To the extent this is true, I think that’s great, because I expect to see some real insights on intelligence as LLMs are turned into functioning minds in cognitive architectures.
Do you have any refs for that take, or is it purely a gestalt?
If it is not a false memory, I’ve seen this on twitter of either EY or Rob Bensinger, but it’s unlikely I find source now, it was in the middle of discussion.
Fair enough, thank you! Regardless, it does seem like a good reason to be concerned about alignment. If you have no idea how intelligence works, how in the world would you know what goals your created intelligence is going to have? At that point, it is like alchemy—performing an incantation and hoping not just that you got it right, but that it does the thing you want.
My p(doom) was low when I was predicting the yudkowsky model was ridiculous, due to machine learning knowledge I’ve had for a while. Now that we have AGI of the kind I was expecting, we have more people working on figuring out what the risks really are, and the previous concern of the only way to intelligence being RL seems to be only a small reassurance because non-imitation-learned RL agents who act in the real world is in fact scary. and recently, I’ve come to believe much of the risk is still real and was simply never about the kind of AI that has been created first, a kind of AI they didn’t believe was possible. If you previously fully believed yudkowsky, then yes, mispredicting what AI is possible should be an update down.
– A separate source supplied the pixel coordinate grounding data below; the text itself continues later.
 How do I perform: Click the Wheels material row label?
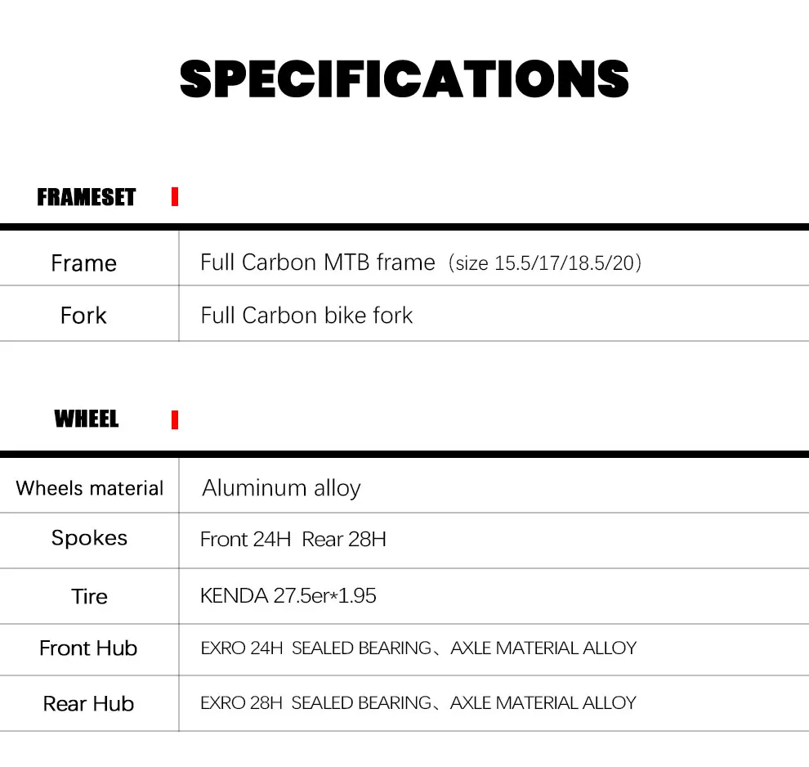pyautogui.click(x=89, y=488)
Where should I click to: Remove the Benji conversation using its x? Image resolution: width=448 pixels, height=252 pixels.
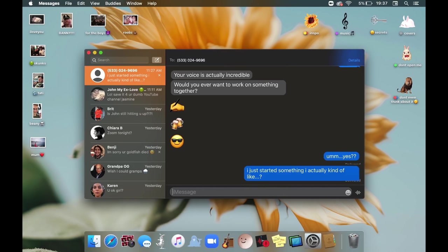(159, 152)
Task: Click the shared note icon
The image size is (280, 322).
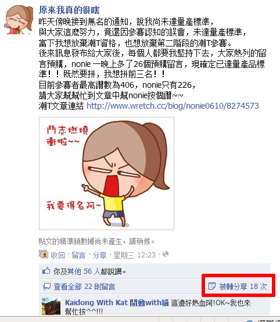Action: (212, 286)
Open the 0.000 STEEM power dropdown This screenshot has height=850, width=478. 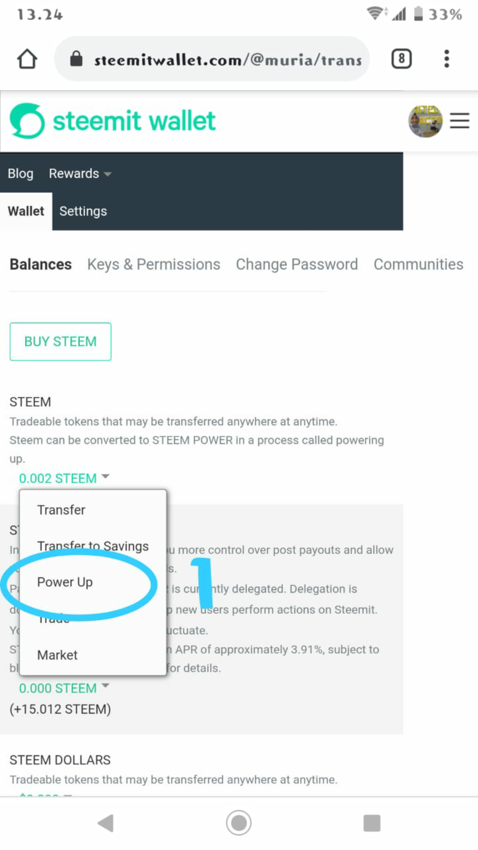(x=64, y=688)
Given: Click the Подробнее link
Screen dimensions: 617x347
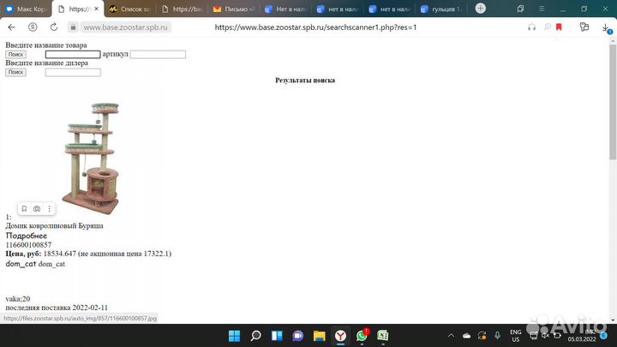Looking at the screenshot, I should point(27,236).
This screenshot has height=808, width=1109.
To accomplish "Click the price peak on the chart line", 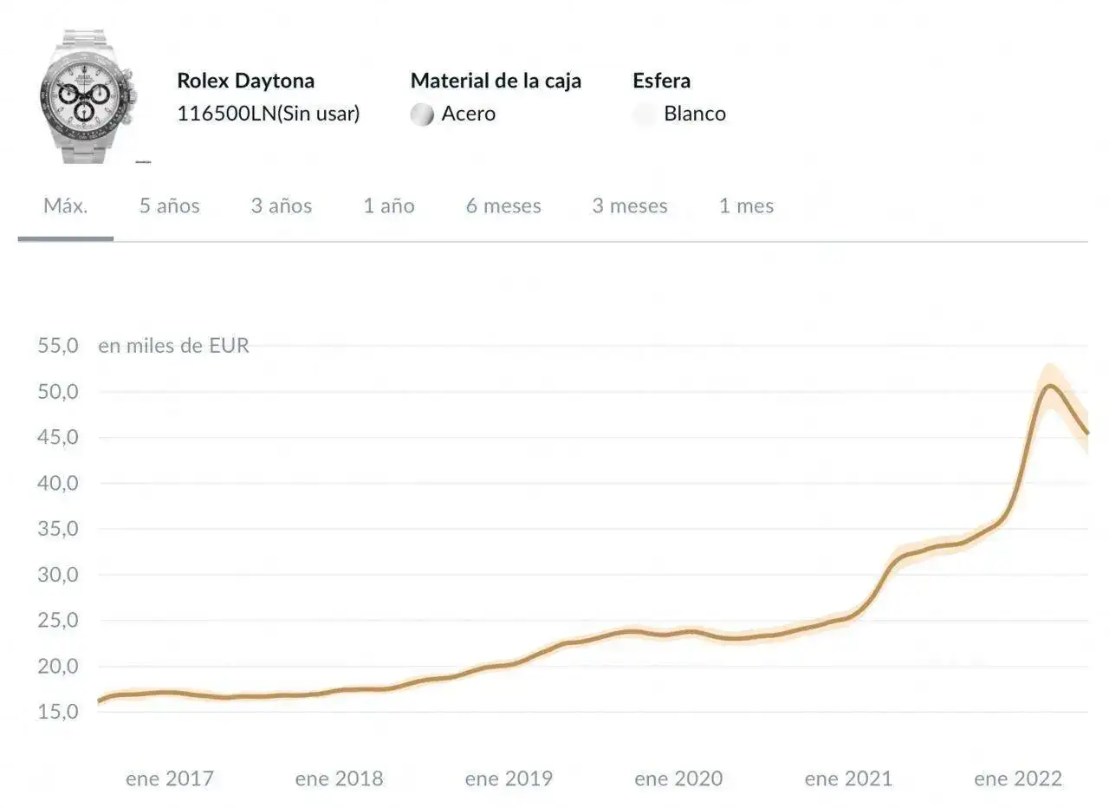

But for me, having seen these unsupervised AIs coming from a mile away just like plenty of others did, I’m in fact still quite concerned about how desperate non-imitation-learned RL agents seem to tend to be by default, and I’m worried that hyperdesperate non-imitation-learned RL agents will be more evolutionarily fit, eat everything, and not even have the small consolation of having fun doing it.
upvote and disagree: your claim is well argued.
I agree with RL agents being misaligned by default, even more so for the non-imitation-learned ones. I mean, even LLMs trained on human-generated data are misaligned by default, regardless of what definition of ‘alignment’ is being used. But even with misalignment by default, I’m just less convinced that their capabilities would grow fast enough to be able to cause an existential catastrophe in the near-term, if we use LLM capability improvement trends as a reference.
Nothing in this post or the associated logic says LLMs make AGI safe, just safer than what we were worried about.
Nobody with any sense predicted runaway AGI by this point in history. There’s no update from other forms not working yet.
There’s a weird thing where lots of people’s p(doom) went up when LLMs started to work well, because they found it an easier route to intellligence than they’d been expecting. If it’s easier it happens sooner and with less thought surrounding it.
See Porby’s comment on his risk model for language model agents. It’s a more succinct statement of my views.
LLMs are easy to turn into agents, so let’s don’t get complacent. But they are remarkably easy to control and align, so that’s good news for aligning the agents we build from them. But that doesn’t get us out of the woods; there are new issues with self-reflective, continuously learning agents, and there’s plenty of room for misuse and conflict escalation in a multipolar scenario, even if alignment turns out to be dead easy if you bother to try.
Maybe worth a slight update on how the AI alignment community would respond? Doesn’t seem like any of the comments on this post are particularly aggressive. I’ve noticed an effect where I worry people will call me dumb when I express imperfect or gestural thoughts, but it usually doesn’t happen. And if anyone’s secretly thinking it, well, that’s their business!
Definitely. Also, my incorrect and exaggerated model of the community is likely based on the minority who have a tendency of expressing those comments publicly, against people who might even genuinely deserve those comments.